Stored data:
───

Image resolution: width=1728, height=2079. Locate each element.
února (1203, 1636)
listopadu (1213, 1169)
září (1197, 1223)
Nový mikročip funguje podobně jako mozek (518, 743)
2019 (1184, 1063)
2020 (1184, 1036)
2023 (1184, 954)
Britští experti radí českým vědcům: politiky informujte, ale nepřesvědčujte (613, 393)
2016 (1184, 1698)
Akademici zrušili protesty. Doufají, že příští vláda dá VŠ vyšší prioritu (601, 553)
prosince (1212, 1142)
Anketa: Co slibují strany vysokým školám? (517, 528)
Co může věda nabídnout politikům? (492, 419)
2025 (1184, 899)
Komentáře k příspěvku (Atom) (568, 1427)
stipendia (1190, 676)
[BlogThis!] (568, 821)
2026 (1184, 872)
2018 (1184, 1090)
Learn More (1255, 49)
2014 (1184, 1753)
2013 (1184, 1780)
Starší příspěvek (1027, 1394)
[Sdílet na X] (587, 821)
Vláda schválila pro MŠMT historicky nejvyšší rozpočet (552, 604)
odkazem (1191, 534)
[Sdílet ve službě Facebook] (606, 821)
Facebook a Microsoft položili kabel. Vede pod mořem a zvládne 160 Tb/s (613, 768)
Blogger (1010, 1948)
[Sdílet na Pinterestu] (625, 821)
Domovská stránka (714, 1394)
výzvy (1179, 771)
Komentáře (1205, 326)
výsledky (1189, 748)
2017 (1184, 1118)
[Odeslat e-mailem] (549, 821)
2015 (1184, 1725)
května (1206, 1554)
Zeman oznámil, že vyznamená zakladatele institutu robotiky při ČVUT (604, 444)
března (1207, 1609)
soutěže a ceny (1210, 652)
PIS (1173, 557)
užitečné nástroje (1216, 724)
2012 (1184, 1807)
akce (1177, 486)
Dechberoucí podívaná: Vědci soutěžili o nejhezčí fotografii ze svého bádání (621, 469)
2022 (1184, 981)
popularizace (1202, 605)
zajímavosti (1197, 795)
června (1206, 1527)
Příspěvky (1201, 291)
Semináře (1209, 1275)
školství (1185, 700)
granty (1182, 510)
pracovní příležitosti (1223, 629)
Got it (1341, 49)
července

───

→ TASK DETAILS
In the entries above, some lines hold the string "Komentáře". Copy each of them.

→ RESULT OF THIS EXERCISE
Komentáře k příspěvku (Atom) (568, 1427)
Komentáře (1205, 326)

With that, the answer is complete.